What is needed → Retype the data below in full, keeping every character as it is.

____

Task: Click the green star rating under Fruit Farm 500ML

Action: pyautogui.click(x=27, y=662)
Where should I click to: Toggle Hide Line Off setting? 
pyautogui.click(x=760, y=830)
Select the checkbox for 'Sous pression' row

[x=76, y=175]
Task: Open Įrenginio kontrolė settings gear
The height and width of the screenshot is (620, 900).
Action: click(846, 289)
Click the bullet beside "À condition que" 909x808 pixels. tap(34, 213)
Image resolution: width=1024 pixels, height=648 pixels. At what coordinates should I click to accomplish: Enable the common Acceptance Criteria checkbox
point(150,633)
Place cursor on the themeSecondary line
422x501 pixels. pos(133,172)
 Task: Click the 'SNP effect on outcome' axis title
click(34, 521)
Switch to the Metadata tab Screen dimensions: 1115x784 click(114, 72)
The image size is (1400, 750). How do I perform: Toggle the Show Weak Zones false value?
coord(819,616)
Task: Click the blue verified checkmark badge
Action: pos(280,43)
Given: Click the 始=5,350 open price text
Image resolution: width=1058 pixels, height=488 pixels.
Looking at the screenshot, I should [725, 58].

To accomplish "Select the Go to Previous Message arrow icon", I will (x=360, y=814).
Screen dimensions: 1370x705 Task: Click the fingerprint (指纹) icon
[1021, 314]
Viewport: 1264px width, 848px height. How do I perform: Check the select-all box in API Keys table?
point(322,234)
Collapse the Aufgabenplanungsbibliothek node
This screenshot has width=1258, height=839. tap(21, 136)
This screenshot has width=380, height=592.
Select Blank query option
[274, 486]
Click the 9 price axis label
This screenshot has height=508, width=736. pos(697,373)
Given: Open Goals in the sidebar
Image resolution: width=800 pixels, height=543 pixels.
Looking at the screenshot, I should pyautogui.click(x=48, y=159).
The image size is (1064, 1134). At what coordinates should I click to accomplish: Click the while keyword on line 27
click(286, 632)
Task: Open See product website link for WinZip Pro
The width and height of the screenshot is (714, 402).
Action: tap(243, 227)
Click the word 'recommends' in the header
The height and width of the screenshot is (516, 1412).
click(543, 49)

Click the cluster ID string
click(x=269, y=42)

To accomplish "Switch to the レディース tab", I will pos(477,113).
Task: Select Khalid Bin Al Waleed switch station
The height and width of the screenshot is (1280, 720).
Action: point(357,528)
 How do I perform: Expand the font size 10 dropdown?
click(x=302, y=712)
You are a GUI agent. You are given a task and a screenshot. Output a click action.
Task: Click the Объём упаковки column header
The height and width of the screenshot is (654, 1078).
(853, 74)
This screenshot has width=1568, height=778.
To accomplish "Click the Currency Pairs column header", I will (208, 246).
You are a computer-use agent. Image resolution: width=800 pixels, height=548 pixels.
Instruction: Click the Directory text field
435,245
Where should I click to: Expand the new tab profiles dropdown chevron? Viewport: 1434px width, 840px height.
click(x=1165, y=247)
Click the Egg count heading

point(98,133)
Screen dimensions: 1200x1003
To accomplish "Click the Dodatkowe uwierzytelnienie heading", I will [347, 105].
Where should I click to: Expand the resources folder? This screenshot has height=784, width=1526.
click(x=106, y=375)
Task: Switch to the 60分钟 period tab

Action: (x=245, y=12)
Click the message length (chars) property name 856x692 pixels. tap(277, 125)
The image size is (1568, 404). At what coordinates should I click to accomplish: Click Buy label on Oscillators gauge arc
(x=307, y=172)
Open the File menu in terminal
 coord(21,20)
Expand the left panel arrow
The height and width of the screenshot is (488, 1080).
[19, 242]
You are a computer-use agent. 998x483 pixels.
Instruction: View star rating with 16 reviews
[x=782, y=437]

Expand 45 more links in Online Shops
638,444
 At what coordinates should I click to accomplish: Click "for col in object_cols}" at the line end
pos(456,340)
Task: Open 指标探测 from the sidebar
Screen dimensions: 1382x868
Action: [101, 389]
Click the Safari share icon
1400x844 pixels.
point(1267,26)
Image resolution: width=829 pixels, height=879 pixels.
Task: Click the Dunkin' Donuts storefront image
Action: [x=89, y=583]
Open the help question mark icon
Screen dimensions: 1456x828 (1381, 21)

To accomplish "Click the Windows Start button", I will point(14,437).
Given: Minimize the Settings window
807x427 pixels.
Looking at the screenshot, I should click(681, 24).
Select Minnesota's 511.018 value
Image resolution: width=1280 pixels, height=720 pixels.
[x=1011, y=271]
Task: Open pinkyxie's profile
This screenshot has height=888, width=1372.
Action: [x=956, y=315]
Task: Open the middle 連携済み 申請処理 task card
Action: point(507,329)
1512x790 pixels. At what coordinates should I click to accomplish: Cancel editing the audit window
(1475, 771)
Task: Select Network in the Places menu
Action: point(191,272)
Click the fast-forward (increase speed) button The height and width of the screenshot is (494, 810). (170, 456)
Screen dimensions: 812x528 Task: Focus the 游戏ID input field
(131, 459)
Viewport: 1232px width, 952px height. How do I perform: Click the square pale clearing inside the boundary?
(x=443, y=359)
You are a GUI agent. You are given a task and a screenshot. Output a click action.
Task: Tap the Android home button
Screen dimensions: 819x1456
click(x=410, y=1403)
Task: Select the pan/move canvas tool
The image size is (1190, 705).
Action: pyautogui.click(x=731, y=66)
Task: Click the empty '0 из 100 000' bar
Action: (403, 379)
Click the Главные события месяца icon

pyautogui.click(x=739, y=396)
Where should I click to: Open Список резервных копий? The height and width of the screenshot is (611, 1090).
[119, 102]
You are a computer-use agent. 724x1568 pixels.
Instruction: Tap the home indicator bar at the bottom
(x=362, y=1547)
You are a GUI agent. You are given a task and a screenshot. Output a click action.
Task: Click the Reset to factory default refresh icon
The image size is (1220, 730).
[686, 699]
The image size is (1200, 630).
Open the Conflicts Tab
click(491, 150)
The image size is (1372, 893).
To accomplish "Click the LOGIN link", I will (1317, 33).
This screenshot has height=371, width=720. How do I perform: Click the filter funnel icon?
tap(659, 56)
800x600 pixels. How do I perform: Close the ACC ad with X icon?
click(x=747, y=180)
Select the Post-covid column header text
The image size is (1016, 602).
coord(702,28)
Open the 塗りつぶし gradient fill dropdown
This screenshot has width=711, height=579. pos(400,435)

____

Answer to this problem →
Task: Click the green star rating under Fruit Farm 500ML

Action: pyautogui.click(x=27, y=662)
Where should I click to: Toggle Hide Line Off setting? 
pyautogui.click(x=760, y=830)
Select the checkbox for 'Sous pression' row

[x=76, y=175]
Task: Open Įrenginio kontrolė settings gear
The height and width of the screenshot is (620, 900).
Action: click(846, 289)
Click the bullet beside "À condition que" 909x808 pixels. tap(34, 213)
Image resolution: width=1024 pixels, height=648 pixels. At what coordinates should I click to accomplish: Enable the common Acceptance Criteria checkbox
point(150,633)
Place cursor on the themeSecondary line
422x501 pixels. pos(133,172)
 Task: Click the 'SNP effect on outcome' axis title
click(34, 521)
Switch to the Metadata tab Screen dimensions: 1115x784 click(114, 72)
The image size is (1400, 750). How do I perform: Toggle the Show Weak Zones false value?
coord(819,616)
Task: Click the blue verified checkmark badge
Action: pos(280,43)
Given: Click the 始=5,350 open price text
Image resolution: width=1058 pixels, height=488 pixels.
Looking at the screenshot, I should [725, 58].

To accomplish "Select the Go to Previous Message arrow icon", I will (x=360, y=814).
Screen dimensions: 1370x705 Task: Click the fingerprint (指纹) icon
[1021, 314]
Viewport: 1264px width, 848px height. How do I perform: Check the select-all box in API Keys table?
point(322,234)
Collapse the Aufgabenplanungsbibliothek node
This screenshot has width=1258, height=839. tap(21, 136)
This screenshot has width=380, height=592.
Select Blank query option
[274, 486]
Click the 9 price axis label
This screenshot has height=508, width=736. pos(697,373)
Given: Open Goals in the sidebar
Image resolution: width=800 pixels, height=543 pixels.
Looking at the screenshot, I should pyautogui.click(x=48, y=159).
The image size is (1064, 1134). At what coordinates should I click to accomplish: Click the while keyword on line 27
click(286, 632)
Task: Open See product website link for WinZip Pro
The width and height of the screenshot is (714, 402).
Action: tap(243, 227)
Click the word 'recommends' in the header
The height and width of the screenshot is (516, 1412).
click(543, 49)

Click the cluster ID string
click(x=269, y=42)

To accomplish "Switch to the レディース tab", I will pos(477,113).
Task: Select Khalid Bin Al Waleed switch station
The height and width of the screenshot is (1280, 720).
Action: point(357,528)
 How do I perform: Expand the font size 10 dropdown?
click(x=302, y=712)
You are a GUI agent. You are given a task and a screenshot. Output a click action.
Task: Click the Объём упаковки column header
The height and width of the screenshot is (654, 1078).
(853, 74)
This screenshot has width=1568, height=778.
To accomplish "Click the Currency Pairs column header", I will (208, 246).
You are a computer-use agent. Image resolution: width=800 pixels, height=548 pixels.
Instruction: Click the Directory text field
435,245
Where should I click to: Expand the new tab profiles dropdown chevron? Viewport: 1434px width, 840px height.
click(x=1165, y=247)
Click the Egg count heading

point(98,133)
Screen dimensions: 1200x1003
To accomplish "Click the Dodatkowe uwierzytelnienie heading", I will [347, 105].
Where should I click to: Expand the resources folder? This screenshot has height=784, width=1526.
click(x=106, y=375)
Task: Switch to the 60分钟 period tab

Action: (x=245, y=12)
Click the message length (chars) property name 856x692 pixels. tap(277, 125)
The image size is (1568, 404). At what coordinates should I click to accomplish: Click Buy label on Oscillators gauge arc
(x=307, y=172)
Open the File menu in terminal
 coord(21,20)
Expand the left panel arrow
The height and width of the screenshot is (488, 1080).
[19, 242]
You are a computer-use agent. 998x483 pixels.
Instruction: View star rating with 16 reviews
[x=782, y=437]

Expand 45 more links in Online Shops
638,444
 At what coordinates should I click to accomplish: Click "for col in object_cols}" at the line end
pos(456,340)
Task: Open 指标探测 from the sidebar
Screen dimensions: 1382x868
Action: [101, 389]
Click the Safari share icon
1400x844 pixels.
point(1267,26)
Image resolution: width=829 pixels, height=879 pixels.
Task: Click the Dunkin' Donuts storefront image
Action: [x=89, y=583]
Open the help question mark icon
Screen dimensions: 1456x828 (1381, 21)

To accomplish "Click the Windows Start button", I will point(14,437).
Given: Minimize the Settings window
807x427 pixels.
Looking at the screenshot, I should click(681, 24).
Select Minnesota's 511.018 value
Image resolution: width=1280 pixels, height=720 pixels.
[x=1011, y=271]
Task: Open pinkyxie's profile
This screenshot has height=888, width=1372.
Action: [x=956, y=315]
Task: Open the middle 連携済み 申請処理 task card
Action: point(507,329)
1512x790 pixels. At what coordinates should I click to accomplish: Cancel editing the audit window
(1475, 771)
Task: Select Network in the Places menu
Action: point(191,272)
Click the fast-forward (increase speed) button The height and width of the screenshot is (494, 810). (170, 456)
Screen dimensions: 812x528 Task: Focus the 游戏ID input field
(131, 459)
Viewport: 1232px width, 952px height. How do I perform: Click the square pale clearing inside the boundary?
(x=443, y=359)
You are a GUI agent. You are given a task and a screenshot. Output a click action.
Task: Tap the Android home button
Screen dimensions: 819x1456
click(x=410, y=1403)
Task: Select the pan/move canvas tool
The image size is (1190, 705).
Action: pyautogui.click(x=731, y=66)
Task: Click the empty '0 из 100 000' bar
Action: (403, 379)
Click the Главные события месяца icon

pyautogui.click(x=739, y=396)
Where should I click to: Open Список резервных копий? The height and width of the screenshot is (611, 1090).
[119, 102]
You are a computer-use agent. 724x1568 pixels.
Instruction: Tap the home indicator bar at the bottom
(x=362, y=1547)
You are a GUI agent. You are given a task and a screenshot. Output a click action.
Task: Click the Reset to factory default refresh icon
The image size is (1220, 730).
[686, 699]
The image size is (1200, 630).
Open the Conflicts Tab
click(491, 150)
The image size is (1372, 893).
To accomplish "Click the LOGIN link", I will (1317, 33).
This screenshot has height=371, width=720. How do I perform: Click the filter funnel icon?
tap(659, 56)
800x600 pixels. How do I perform: Close the ACC ad with X icon?
click(x=747, y=180)
Select the Post-covid column header text
The image size is (1016, 602).
coord(702,28)
Open the 塗りつぶし gradient fill dropdown
This screenshot has width=711, height=579. pos(400,435)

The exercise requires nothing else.